Predict whether or not loans acquired by Fannie Mae will go into foreclosure. Fannie Mae acquires loans from other lenders as a way of inducing them to lend more. Fannie Mae releases data on the loans it has acquired and their performance afterwards [here](http://www.fanniemae.com/portal/funding-the-market/data/loan-performance-data.html).

Installation
----------------------

### Download the data

* Clone this repo to your computer.
* Get into the folder using `cd loan-prediction`.
* Run `mkdir data`.
* Switch into the `data` directory using `cd data`.
* Download the data files from Fannie Mae into the `data` directory.
* You can find the data [here](http://www.fanniemae.com/portal/funding-the-market/data/loan-performance-data.html).
* You'll need to register with Fannie Mae to download the data.
* It's recommended to download all the data from 2012 Q1 to present.
* Extract all of the `.zip` files you downloaded.
* On OSX, you can run `find ./ -name \*.zip -exec unzip {} \;`.
* At the end, you should have a bunch of text files called `Acquisition_YQX.txt`, and `Performance_YQX.txt`, where `Y` is a year, and `X` is a number from `1` to `4`.
* Remove all the zip files by running `rm *.zip`.
* Switch back into the `loan-prediction` directory using `cd ..`.

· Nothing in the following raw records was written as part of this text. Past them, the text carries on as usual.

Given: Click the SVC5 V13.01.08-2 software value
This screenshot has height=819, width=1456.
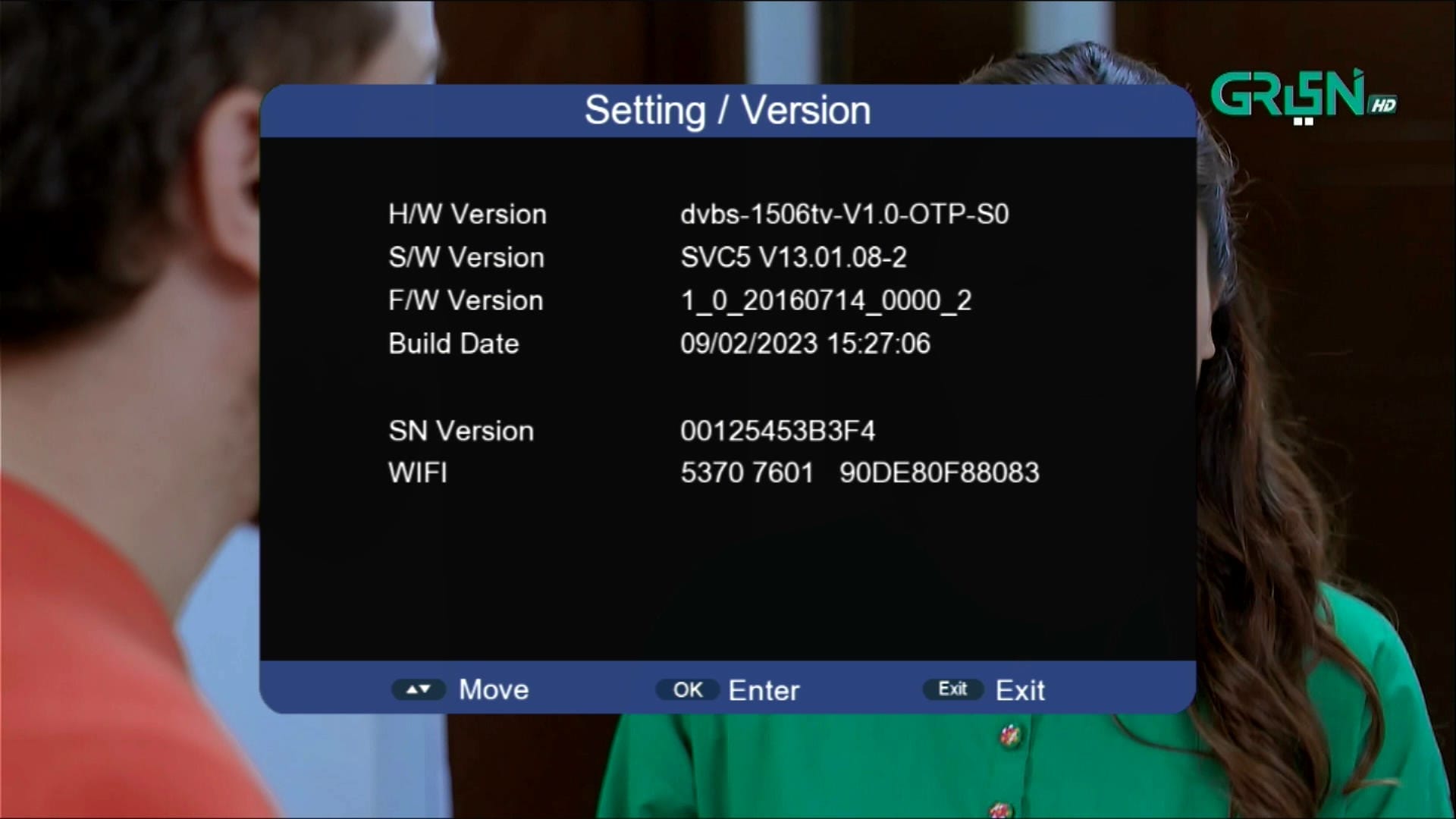Looking at the screenshot, I should click(793, 258).
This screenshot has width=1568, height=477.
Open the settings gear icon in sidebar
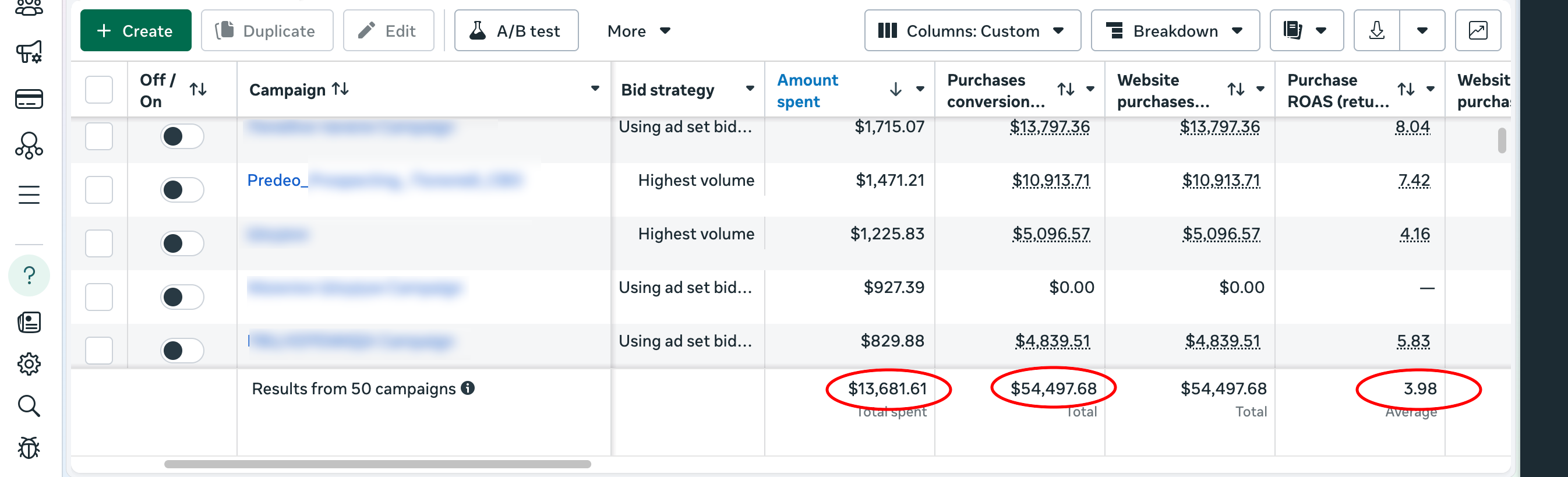[29, 364]
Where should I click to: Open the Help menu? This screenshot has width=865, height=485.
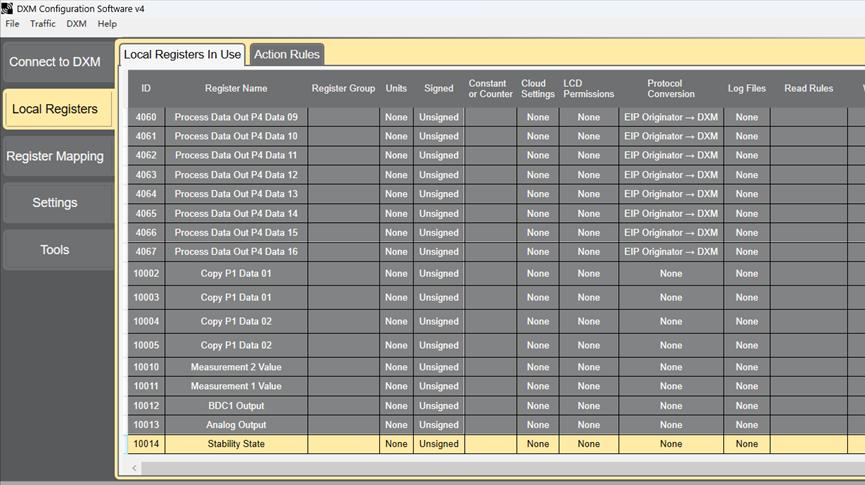coord(107,24)

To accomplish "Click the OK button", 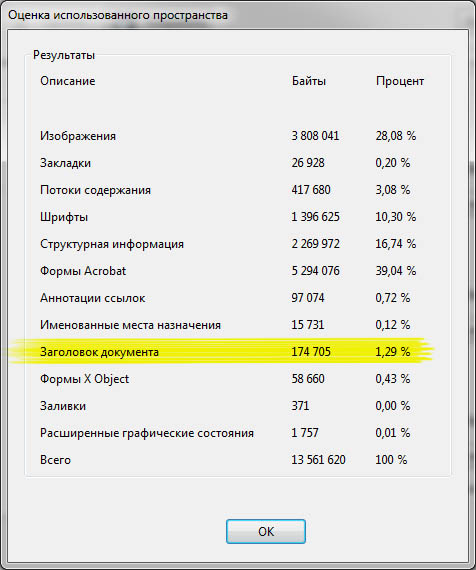I will coord(265,531).
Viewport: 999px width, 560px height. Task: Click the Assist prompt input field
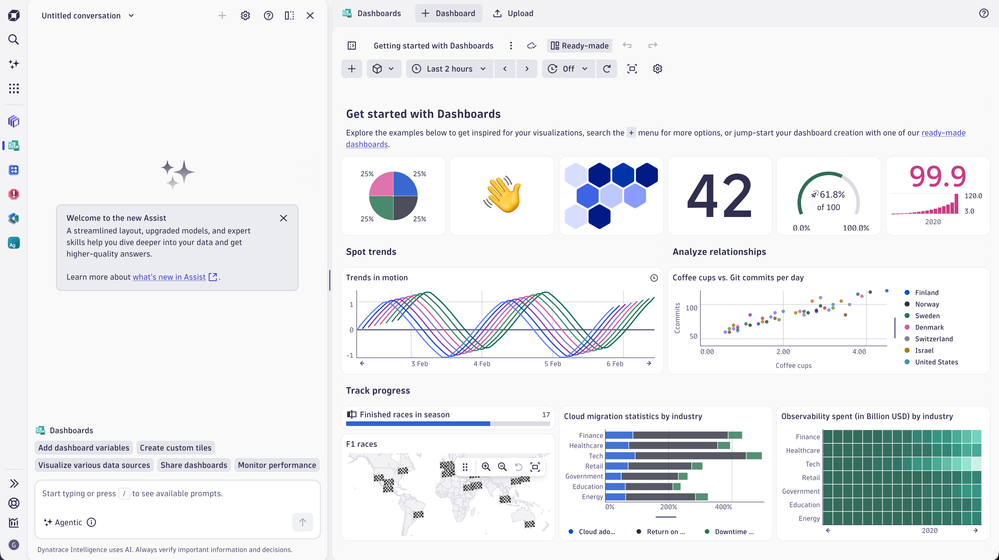click(x=177, y=494)
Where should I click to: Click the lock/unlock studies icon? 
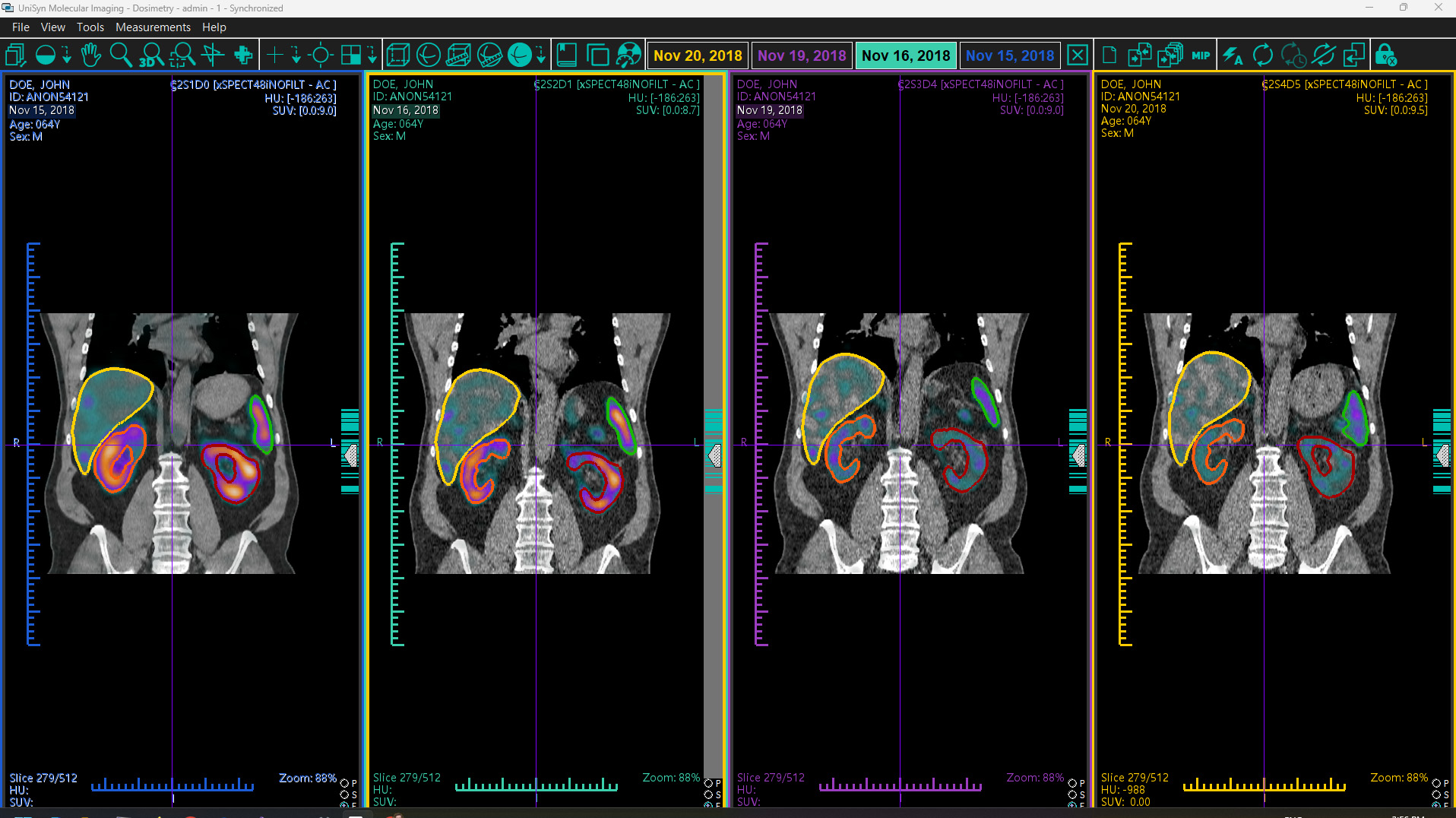[x=1386, y=55]
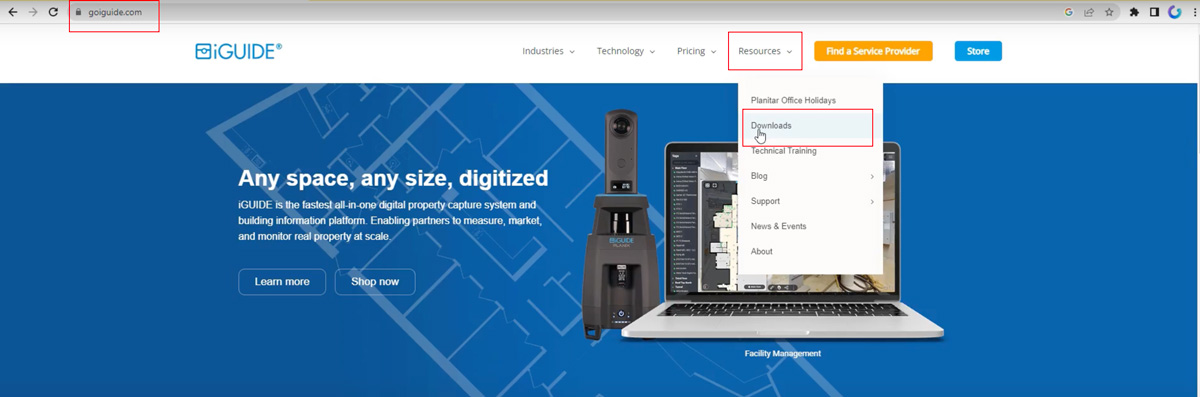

### Install the requirements

* Install the requirements using `pip install -r requirements.txt`.
* Make sure you use Python 3.
* You may want to use a virtual environment for this.

Usage
-----------------------

* Run `mkdir processed` to create a directory for our processed datasets.
* Run `python assemble.py` to combine the `Acquisition` and `Performance` datasets.
* This will create `Acquisition.txt` and `Performance.txt` in the `processed` folder.
* Run `python annotate.py`.
* This will create training data from `Acquisition.txt` and `Performance.txt`.
* It will add a file called `train.csv` to the `processed` folder.
* Run `python predict.py`.
* This will run cross validation across the training set, and print the accuracy score.

Extending this
-------------------------

If you want to extend this work, here are a few places to start:

* Generate more features in `annotate.py`.
* Switch algorithms in `predict.py`.
* Add in a way to make predictions on future data.
* Try seeing if you can predict if a bank should have issued the loan.
* Remove any columns from `train` that the bank wouldn't have known at the time of issuing the loan.
* Some columns are known when Fannie Mae bought the loan, but not before
* Make predictions.
* Explore seeing if you can predict columns other than `foreclosure_status`.
* Can you predict how much the property will be worth at sale time?
* Explore the nuances between performance updates.
* Can you predict how many times the borrower will be late on payments?
* Can you map out the typical loan lifecycle?